## SHORT EXERCISE
Return every entry verbatim, from the line that contains "(894, 3, 915, 8)" down to the line that contains "106, 778, 117)", including both of those lines.

..............................

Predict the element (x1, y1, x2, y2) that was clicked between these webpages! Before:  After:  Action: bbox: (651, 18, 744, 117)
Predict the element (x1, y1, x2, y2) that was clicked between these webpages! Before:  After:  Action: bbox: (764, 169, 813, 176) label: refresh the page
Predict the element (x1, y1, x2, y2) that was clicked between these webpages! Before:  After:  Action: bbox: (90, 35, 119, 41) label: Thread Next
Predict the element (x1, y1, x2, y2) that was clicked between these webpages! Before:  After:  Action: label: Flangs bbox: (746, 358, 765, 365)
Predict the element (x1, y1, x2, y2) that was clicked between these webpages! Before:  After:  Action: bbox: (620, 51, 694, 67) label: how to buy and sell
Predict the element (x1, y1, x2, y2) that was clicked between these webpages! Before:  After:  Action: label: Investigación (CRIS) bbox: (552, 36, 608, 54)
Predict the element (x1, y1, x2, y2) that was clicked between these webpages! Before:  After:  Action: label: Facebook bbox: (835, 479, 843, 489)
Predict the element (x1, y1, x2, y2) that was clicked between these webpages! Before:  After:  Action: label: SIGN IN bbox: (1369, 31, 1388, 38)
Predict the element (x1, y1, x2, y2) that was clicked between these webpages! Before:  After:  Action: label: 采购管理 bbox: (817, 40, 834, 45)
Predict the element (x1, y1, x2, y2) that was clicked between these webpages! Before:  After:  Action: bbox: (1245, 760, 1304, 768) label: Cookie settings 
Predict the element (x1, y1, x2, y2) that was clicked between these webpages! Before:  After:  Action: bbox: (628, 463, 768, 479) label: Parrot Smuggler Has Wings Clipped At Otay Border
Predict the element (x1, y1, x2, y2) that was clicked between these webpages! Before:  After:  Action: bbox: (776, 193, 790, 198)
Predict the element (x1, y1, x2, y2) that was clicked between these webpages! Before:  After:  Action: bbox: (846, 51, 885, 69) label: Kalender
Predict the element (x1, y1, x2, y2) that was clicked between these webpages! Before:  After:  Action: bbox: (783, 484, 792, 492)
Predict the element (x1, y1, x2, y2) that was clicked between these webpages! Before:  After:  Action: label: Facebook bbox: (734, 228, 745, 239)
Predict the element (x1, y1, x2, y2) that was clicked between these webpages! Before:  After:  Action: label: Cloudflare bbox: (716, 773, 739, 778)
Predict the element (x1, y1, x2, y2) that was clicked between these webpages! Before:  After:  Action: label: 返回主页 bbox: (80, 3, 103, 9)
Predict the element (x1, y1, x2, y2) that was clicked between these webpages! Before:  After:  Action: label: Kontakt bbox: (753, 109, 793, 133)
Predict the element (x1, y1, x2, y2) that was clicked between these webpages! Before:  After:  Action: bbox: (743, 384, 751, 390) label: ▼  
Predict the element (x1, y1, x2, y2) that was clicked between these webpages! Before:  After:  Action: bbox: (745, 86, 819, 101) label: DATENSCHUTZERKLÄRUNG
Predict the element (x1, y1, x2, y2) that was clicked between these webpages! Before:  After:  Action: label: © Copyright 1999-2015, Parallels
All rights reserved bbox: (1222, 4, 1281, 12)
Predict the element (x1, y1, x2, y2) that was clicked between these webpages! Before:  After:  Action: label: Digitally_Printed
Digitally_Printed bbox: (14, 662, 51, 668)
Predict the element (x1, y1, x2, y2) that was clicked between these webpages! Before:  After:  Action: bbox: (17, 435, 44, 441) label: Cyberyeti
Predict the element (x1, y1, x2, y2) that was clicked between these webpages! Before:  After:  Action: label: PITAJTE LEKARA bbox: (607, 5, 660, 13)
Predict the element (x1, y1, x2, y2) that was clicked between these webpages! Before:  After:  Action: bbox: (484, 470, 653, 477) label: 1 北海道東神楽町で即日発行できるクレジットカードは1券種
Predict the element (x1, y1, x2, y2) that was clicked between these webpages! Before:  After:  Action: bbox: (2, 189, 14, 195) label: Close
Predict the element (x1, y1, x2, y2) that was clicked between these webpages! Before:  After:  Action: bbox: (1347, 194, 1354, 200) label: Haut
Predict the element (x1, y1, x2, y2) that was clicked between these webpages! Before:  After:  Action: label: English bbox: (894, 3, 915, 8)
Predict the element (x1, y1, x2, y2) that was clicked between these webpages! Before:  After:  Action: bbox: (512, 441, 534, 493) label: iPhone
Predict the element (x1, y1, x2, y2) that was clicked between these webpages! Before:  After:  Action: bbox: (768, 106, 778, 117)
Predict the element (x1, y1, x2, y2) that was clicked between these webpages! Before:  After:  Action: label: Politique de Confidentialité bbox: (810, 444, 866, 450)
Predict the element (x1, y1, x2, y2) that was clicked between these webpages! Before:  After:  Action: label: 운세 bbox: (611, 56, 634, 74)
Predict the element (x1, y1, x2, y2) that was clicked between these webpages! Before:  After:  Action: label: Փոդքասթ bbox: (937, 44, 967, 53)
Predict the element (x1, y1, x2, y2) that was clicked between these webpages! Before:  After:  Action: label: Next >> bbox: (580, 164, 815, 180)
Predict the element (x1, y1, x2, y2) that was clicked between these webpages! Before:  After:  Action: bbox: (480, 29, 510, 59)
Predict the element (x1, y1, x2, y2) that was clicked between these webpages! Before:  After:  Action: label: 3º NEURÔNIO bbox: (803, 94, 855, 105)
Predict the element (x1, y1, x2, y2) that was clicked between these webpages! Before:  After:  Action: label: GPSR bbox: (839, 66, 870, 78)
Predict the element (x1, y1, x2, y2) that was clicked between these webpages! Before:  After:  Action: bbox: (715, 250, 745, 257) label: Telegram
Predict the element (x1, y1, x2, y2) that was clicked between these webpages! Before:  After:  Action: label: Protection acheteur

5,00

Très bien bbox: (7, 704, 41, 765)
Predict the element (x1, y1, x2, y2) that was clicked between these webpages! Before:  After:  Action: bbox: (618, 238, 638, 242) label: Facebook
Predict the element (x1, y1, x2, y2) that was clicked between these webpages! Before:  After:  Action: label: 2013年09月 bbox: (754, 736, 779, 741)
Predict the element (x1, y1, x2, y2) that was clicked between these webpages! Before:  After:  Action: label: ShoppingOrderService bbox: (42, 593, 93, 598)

..............................

## FINISHED ANSWER
Predict the element (x1, y1, x2, y2) that was clicked between these webpages! Before:  After:  Action: label: English bbox: (894, 3, 915, 8)
Predict the element (x1, y1, x2, y2) that was clicked between these webpages! Before:  After:  Action: bbox: (512, 441, 534, 493) label: iPhone
Predict the element (x1, y1, x2, y2) that was clicked between these webpages! Before:  After:  Action: bbox: (768, 106, 778, 117)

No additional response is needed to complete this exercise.